LowEndBox - Cheap VPS, Hosting and Dedicated Server Deals

Twitterrific: Please Don't Ask for a Refund

Twitter ClicktivismLast week, Twitter turned off API access for many third-party apps without any explanation.  There was unofficial confirmation (if such a thing can exist) via a quoted internal Slack comment, but of course Elon Musk fired all of Twitter’s communication department and so there is no official voice on this.  The new policy has since been outed in a revised developer agreement.

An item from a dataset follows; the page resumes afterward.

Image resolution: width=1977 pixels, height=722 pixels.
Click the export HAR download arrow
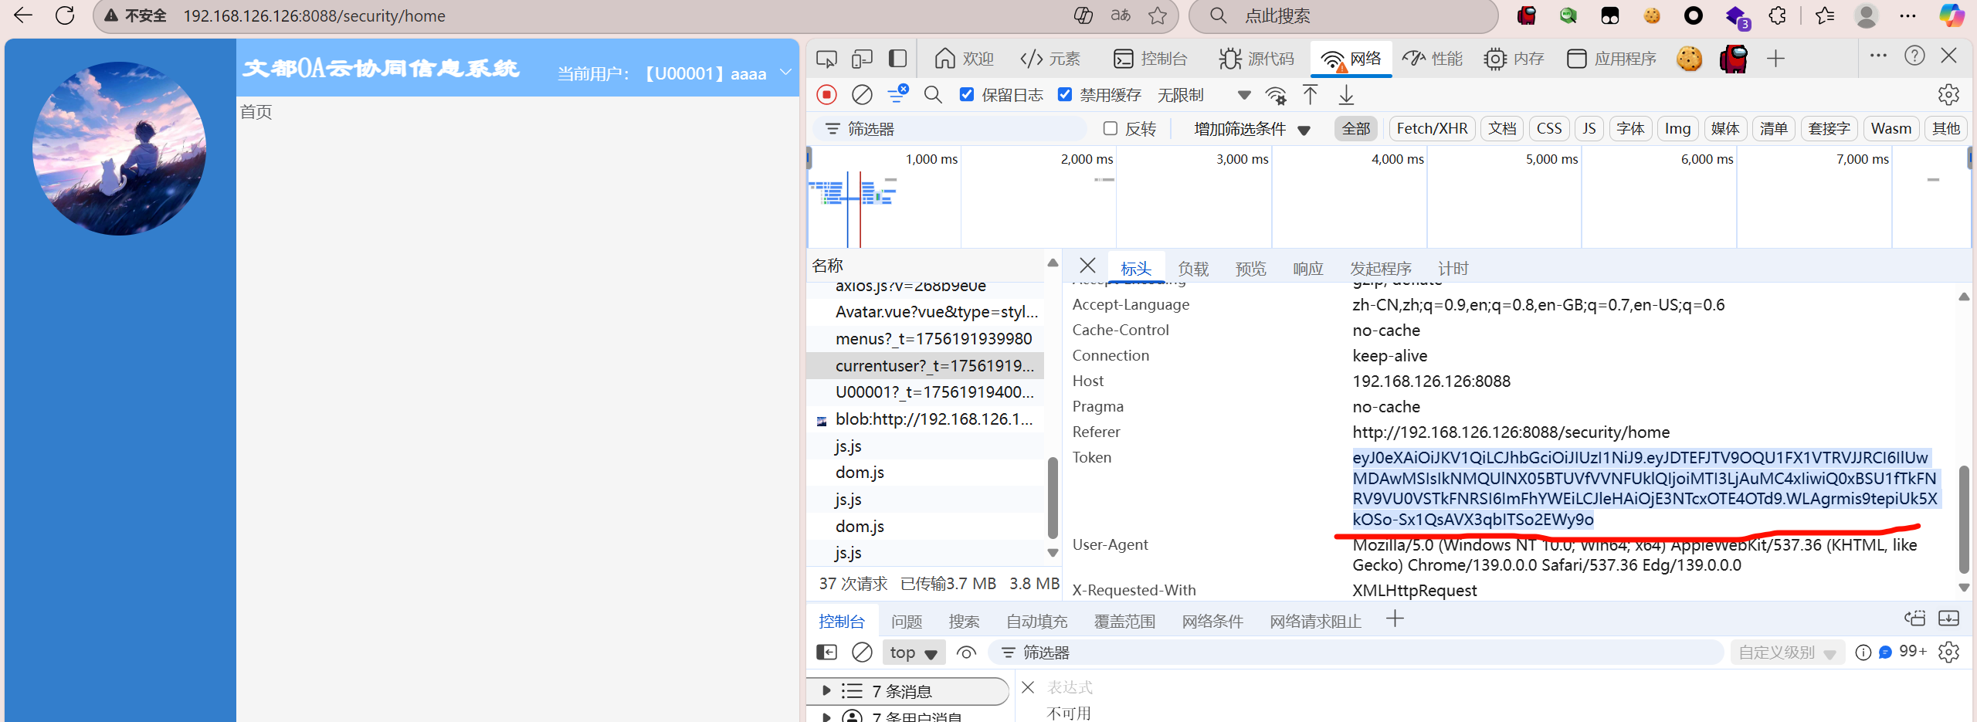tap(1346, 95)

This change broke many third-party apps.  The reason this was done?  Well, of course, there is no official reason given but it’s widely perceived as a way to make sure that every tweet has a Twitter-financing ad next to it.  Third party apps that have access to the raw data can let Twitter users interact with the site without ads (or with other ads), which makes Musk mad.  It shouldn’t, which is strange – read on.

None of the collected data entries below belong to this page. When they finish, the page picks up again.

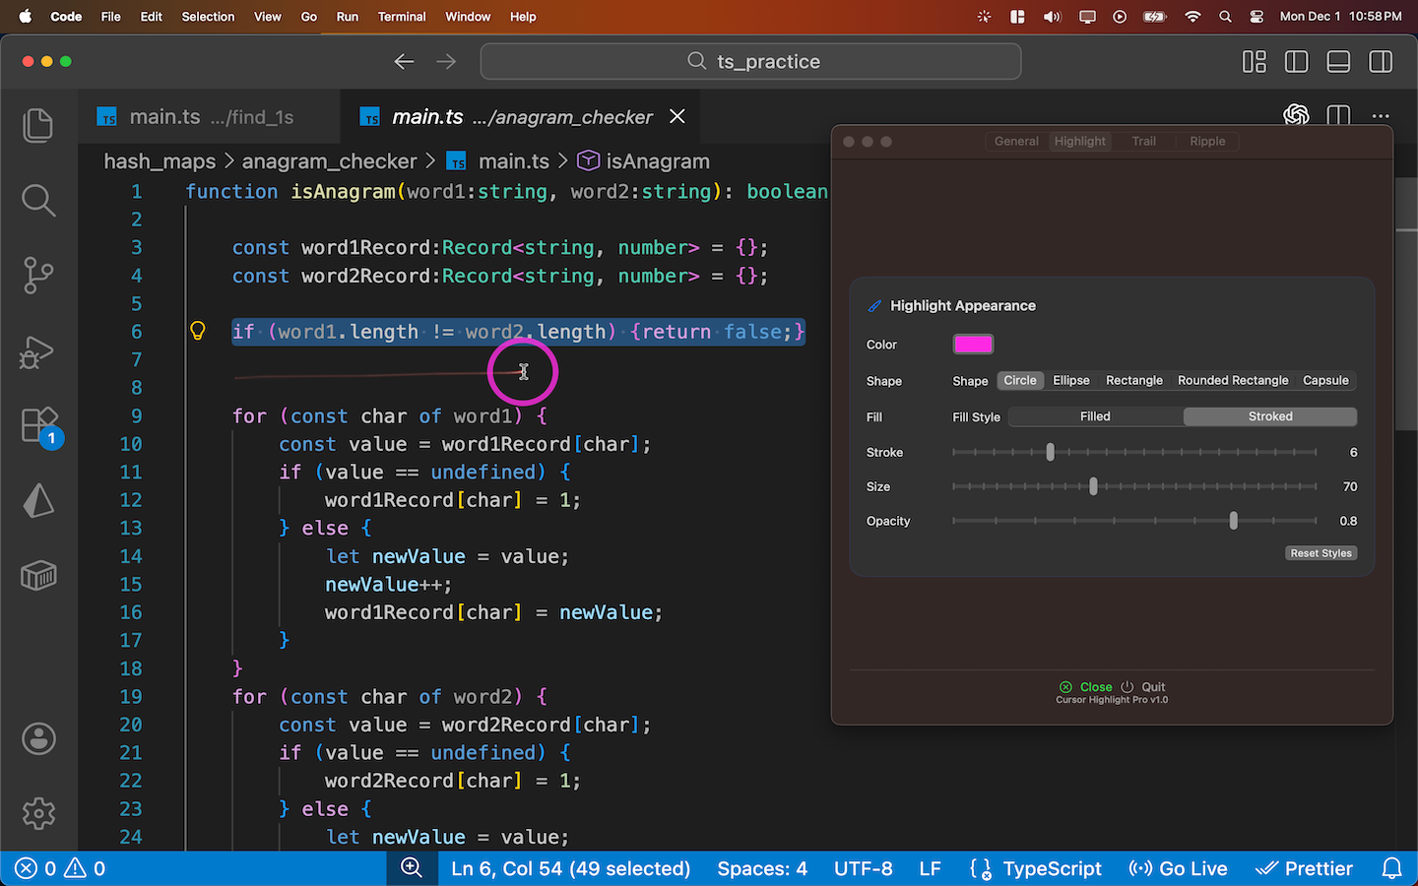Open the Source Control view

coord(38,276)
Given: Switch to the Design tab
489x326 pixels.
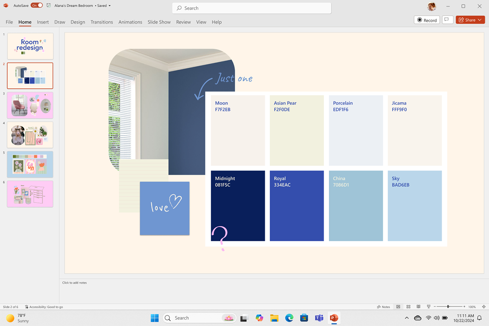Looking at the screenshot, I should click(x=78, y=22).
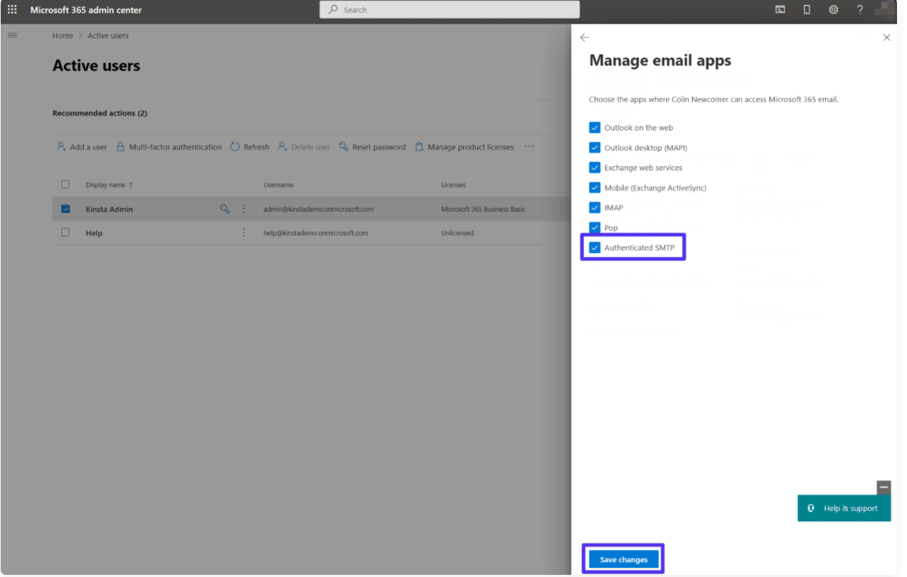Open the hamburger navigation menu
The width and height of the screenshot is (907, 577).
click(12, 34)
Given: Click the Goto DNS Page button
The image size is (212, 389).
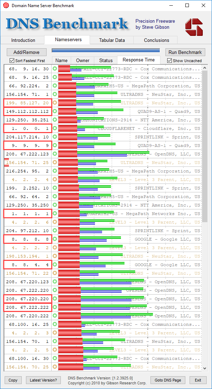Looking at the screenshot, I should pyautogui.click(x=168, y=380).
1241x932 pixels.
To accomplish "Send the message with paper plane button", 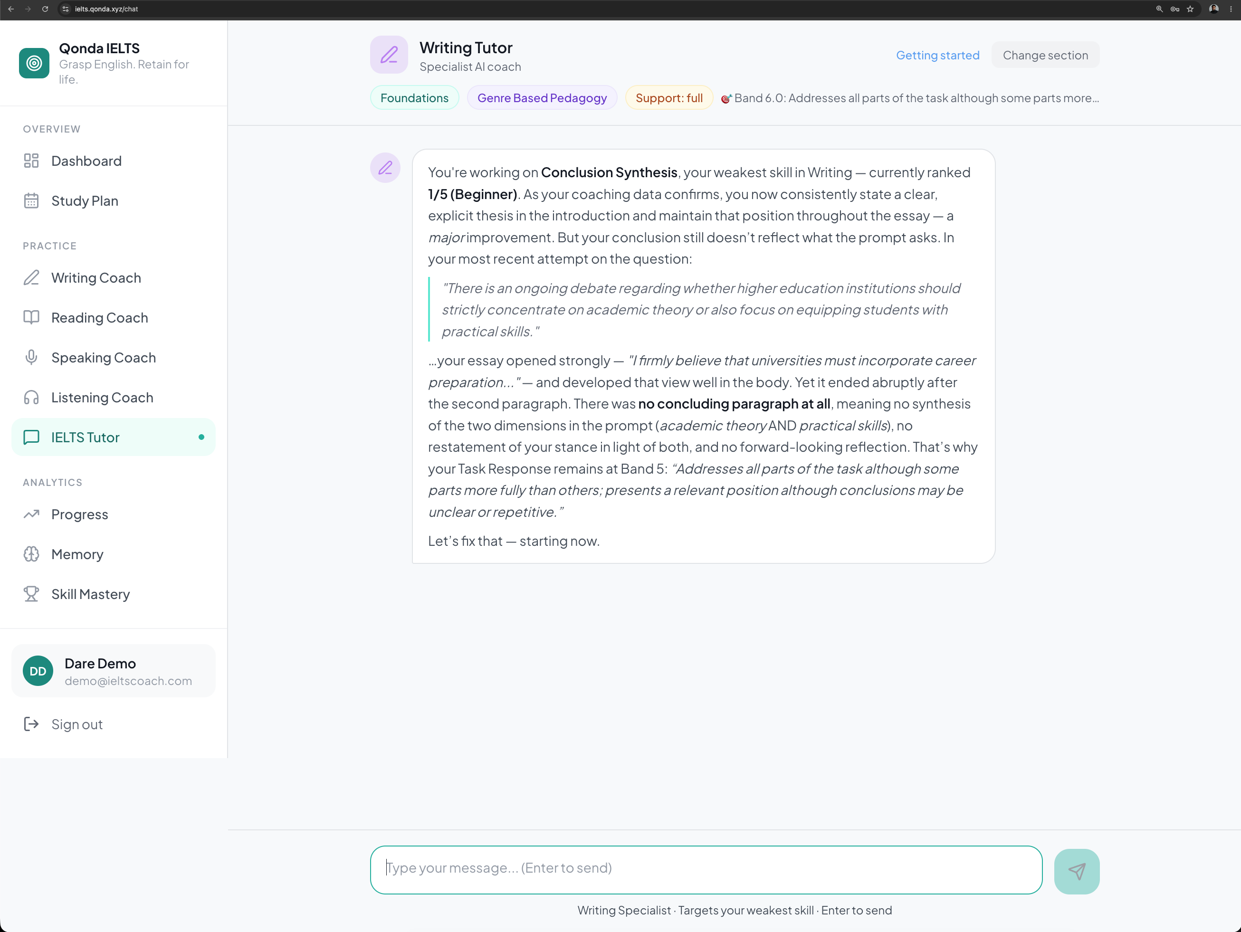I will pyautogui.click(x=1077, y=871).
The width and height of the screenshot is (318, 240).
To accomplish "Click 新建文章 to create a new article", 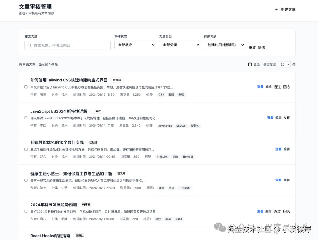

In this case, you have apps and perhaps entire business built on API access.  Consider this: anyone can use the official Twitter app (or web site) for free, however people are willing to pay money to use an alternate UI.  That’s not just ad-blocking, which they could do with a number of third-party ad-blocking services, a Pi Hole, etc.

We might be tempted to conclude that third-party paid-for apps have thrived because Twitter’s UI was poor, and that may well be the case.  But it may simply be the reality that no UI is pleasant for everyone.  The most passionate Android, iOS, Windows, or macOS users can certainly name things about their chosen interface that they would change if they could.  Twitterrific and others identified a desire from users for something different and supplied it.

Unfortunately, Twitter believes it didn’t financially benefit when that happened – indeed, they feel they suffered, which is strange.  The business model is supposed to work like this: the data (tweets) has value, and if you want access you can either (1) use the officially provided Twitter interfaces and view ads, or (2) you can use the API, which has a fee depending on what (and how much) you’re doing.  So Twitter should financially benefit regardless.

This means that either Twitter’s API pricing is screwed up, or the benefit to showing ads is not entirely recouped in the API cost.  I think Twitter has decided that being able to tell advertisers they serve ads to X million people is more important than the revenue they get from selling API access.  This may well be true, but there are better ways to accomplish this, such as acquiring these third-party apps or requiring them to show ads.

But that’s not Musk’s way.  That would require reaching out to the community and collaborating with users…which sure doesn’t sound like Twitter 2.0.

The Twitterrific developers (Icon Factory) posted a plea:

Finally, if you were subscriber to Twitterrific for iOS, we would ask you to please consider not requesting a refund from Apple. The loss of ongoing, recurring revenue from Twitterrific is already going to hurt our business significantly, and any refunds will come directly out of our pockets – not Twitter’s and not Apple’s. To put it simply, thousands of refunds would be devastating to a small company like ours.

On the one hand, sure, you’re a consumer who purchased a product and now it doesn’t work and you’re entitled and yadda yadda.  But c’mon, it’s $2.99 and if you’re part of the global elite whose day partially consists of look at social media on your smartphone…maybe you shrug, flip Elon off, and get on with your life.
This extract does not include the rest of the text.